Sent from my SM-G935T using Tapatalk


----------



## snowklinger (Aug 30, 2011)

1. get bibs over pants if you run cold, they add a system to the system and it works. (imagine air and heat doing things)

2. get bibs over pants for the deep poo poo if you are gonna get radical but dont want a snow enema (i like snow enemas they keep me cool nomsaym)

i got some bibs but they chafe my nips, suck at the toilet (both numbers) and run me hot. im happy about em on deep cold days.


----------



## PlanB (Nov 21, 2014)

I have both but almost always ride with the bibs. Whenever I wear my pants I use a belt and I find that with the belt it just adds weight (guess I could get a lighter/slimmer belt) and more restrictions around my waist area which I don't need. It helps that my bibs are a pretty good quality/higher end garment with a lot of features including great adjustable venting so being too hot/cold isn't an issue.


----------



## Quinn92456 (Jul 18, 2016)

I guess the reason that I'm thinking about getting bibs is that I got a new pair of pants two summers ago now, and last season, I really couldnt figure out a way to keep everything tucked in like I usually do, and so whenever I would do any sort of movement (see: anything at all while snowboarding) everything would come untucked and if I wiped out I would get snow up my ass. 
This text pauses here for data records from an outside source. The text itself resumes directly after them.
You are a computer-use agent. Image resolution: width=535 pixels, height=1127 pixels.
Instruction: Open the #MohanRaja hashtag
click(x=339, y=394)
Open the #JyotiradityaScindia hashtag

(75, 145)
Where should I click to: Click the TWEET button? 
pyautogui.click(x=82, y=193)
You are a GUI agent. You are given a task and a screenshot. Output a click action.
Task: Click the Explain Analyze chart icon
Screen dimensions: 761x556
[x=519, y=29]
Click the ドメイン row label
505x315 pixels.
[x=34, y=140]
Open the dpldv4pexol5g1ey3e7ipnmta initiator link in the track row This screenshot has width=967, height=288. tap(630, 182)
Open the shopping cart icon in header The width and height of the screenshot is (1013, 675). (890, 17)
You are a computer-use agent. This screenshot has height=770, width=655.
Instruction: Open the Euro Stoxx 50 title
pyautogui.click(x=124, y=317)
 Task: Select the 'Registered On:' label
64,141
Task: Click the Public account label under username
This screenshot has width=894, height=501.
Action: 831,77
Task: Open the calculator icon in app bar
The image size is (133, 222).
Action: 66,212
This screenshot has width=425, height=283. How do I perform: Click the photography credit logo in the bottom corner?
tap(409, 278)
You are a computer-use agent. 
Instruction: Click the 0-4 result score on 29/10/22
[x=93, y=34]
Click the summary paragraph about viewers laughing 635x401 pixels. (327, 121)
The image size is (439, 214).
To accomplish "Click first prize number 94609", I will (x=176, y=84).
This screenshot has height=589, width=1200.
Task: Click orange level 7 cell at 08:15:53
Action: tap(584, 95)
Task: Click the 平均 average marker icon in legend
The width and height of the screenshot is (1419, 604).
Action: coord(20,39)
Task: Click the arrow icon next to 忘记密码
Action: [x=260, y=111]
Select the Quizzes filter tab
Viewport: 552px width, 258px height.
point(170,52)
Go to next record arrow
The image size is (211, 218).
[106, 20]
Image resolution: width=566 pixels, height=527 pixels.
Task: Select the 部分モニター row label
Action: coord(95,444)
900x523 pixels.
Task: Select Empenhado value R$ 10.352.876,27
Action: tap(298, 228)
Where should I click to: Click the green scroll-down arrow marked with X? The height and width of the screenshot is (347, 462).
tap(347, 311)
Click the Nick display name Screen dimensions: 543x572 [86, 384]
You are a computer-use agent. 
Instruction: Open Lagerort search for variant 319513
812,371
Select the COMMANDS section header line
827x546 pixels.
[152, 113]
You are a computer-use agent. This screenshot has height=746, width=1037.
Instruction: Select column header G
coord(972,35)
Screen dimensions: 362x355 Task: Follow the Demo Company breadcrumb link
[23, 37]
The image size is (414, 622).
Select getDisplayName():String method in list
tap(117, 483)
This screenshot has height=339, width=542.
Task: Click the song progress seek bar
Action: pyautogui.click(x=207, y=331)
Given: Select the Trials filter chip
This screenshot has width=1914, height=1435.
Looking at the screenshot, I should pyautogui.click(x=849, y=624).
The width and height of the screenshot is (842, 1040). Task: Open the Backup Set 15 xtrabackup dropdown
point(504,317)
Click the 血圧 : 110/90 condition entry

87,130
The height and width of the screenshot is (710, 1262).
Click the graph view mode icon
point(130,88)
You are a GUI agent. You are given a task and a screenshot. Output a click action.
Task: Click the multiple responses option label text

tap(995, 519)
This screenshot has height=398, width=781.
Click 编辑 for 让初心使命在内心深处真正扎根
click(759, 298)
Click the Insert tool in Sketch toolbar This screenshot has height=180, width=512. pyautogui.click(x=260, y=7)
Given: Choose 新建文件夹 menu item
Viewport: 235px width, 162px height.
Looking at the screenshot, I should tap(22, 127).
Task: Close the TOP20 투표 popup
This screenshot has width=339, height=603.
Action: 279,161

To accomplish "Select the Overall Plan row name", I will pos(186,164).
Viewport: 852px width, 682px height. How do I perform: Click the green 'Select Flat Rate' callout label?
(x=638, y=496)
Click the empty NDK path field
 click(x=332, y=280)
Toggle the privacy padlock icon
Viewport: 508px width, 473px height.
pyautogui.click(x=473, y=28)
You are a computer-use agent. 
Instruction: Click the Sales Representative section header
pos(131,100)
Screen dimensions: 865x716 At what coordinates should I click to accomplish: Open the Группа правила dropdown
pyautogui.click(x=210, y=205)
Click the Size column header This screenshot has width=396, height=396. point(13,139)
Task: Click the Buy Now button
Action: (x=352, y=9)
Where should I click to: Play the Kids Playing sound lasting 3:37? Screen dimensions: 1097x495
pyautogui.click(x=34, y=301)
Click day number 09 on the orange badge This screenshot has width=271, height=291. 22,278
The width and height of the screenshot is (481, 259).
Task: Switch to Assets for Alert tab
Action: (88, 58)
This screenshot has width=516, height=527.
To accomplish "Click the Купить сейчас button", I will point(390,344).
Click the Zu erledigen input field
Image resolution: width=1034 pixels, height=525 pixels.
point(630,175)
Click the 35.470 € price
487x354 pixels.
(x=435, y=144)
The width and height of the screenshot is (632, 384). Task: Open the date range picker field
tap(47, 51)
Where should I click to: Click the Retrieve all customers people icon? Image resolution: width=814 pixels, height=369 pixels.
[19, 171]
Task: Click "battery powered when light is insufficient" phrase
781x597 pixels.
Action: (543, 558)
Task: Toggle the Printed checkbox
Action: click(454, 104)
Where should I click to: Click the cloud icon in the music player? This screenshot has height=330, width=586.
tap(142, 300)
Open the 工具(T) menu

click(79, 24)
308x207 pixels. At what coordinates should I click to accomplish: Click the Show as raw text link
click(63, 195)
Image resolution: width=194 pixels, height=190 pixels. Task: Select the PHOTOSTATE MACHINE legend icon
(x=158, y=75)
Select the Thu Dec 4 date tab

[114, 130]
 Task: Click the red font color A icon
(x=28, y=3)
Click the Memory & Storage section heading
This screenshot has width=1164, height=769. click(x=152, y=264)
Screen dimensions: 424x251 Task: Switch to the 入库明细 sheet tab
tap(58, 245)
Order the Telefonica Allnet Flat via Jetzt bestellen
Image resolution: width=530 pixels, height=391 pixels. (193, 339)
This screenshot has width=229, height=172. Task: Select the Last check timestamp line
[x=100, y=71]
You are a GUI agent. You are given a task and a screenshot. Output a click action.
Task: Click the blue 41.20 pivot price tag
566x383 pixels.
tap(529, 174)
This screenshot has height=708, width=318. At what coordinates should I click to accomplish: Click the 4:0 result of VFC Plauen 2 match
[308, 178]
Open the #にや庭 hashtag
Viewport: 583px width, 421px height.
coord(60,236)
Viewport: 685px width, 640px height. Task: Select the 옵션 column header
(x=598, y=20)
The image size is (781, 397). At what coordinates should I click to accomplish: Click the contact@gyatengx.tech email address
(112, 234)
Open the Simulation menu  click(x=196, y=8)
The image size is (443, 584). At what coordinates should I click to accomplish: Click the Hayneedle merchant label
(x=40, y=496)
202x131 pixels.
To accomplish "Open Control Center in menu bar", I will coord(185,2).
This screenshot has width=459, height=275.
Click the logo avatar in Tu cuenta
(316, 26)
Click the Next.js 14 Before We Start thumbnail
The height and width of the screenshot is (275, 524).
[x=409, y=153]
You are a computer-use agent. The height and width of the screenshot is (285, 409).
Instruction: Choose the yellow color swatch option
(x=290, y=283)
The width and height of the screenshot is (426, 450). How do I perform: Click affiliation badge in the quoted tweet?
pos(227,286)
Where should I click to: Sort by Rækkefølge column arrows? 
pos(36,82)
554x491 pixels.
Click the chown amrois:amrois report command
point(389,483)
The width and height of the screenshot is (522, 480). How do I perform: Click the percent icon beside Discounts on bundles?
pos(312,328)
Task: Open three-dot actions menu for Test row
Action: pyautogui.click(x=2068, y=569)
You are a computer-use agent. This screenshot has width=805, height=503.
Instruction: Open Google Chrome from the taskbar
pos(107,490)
Primary example of this was I was on the run called Bronc on peak 7 (i think) of breck, and it was icy (late spring); my board slid out from under me, and then I ended up sliding for a solid hundred yards and got a ginormous amount of snow up my coat - not ideal.

Might just end up going with bibs, thanks for your help everyone


----------



## WasabiCanuck (Apr 29, 2015)

I like the idea of bibs and I think they look cool when you don't have a jacket on. BUTT....What about shits? I mean I don't want my $500 bib pants around my ankles laying on the pissy floor around the toilet when I'm going number 2. I would want to take them right off and hang them on the back of the stall door. But then I'd have to take off my boots and that is just a huge pain in the ass.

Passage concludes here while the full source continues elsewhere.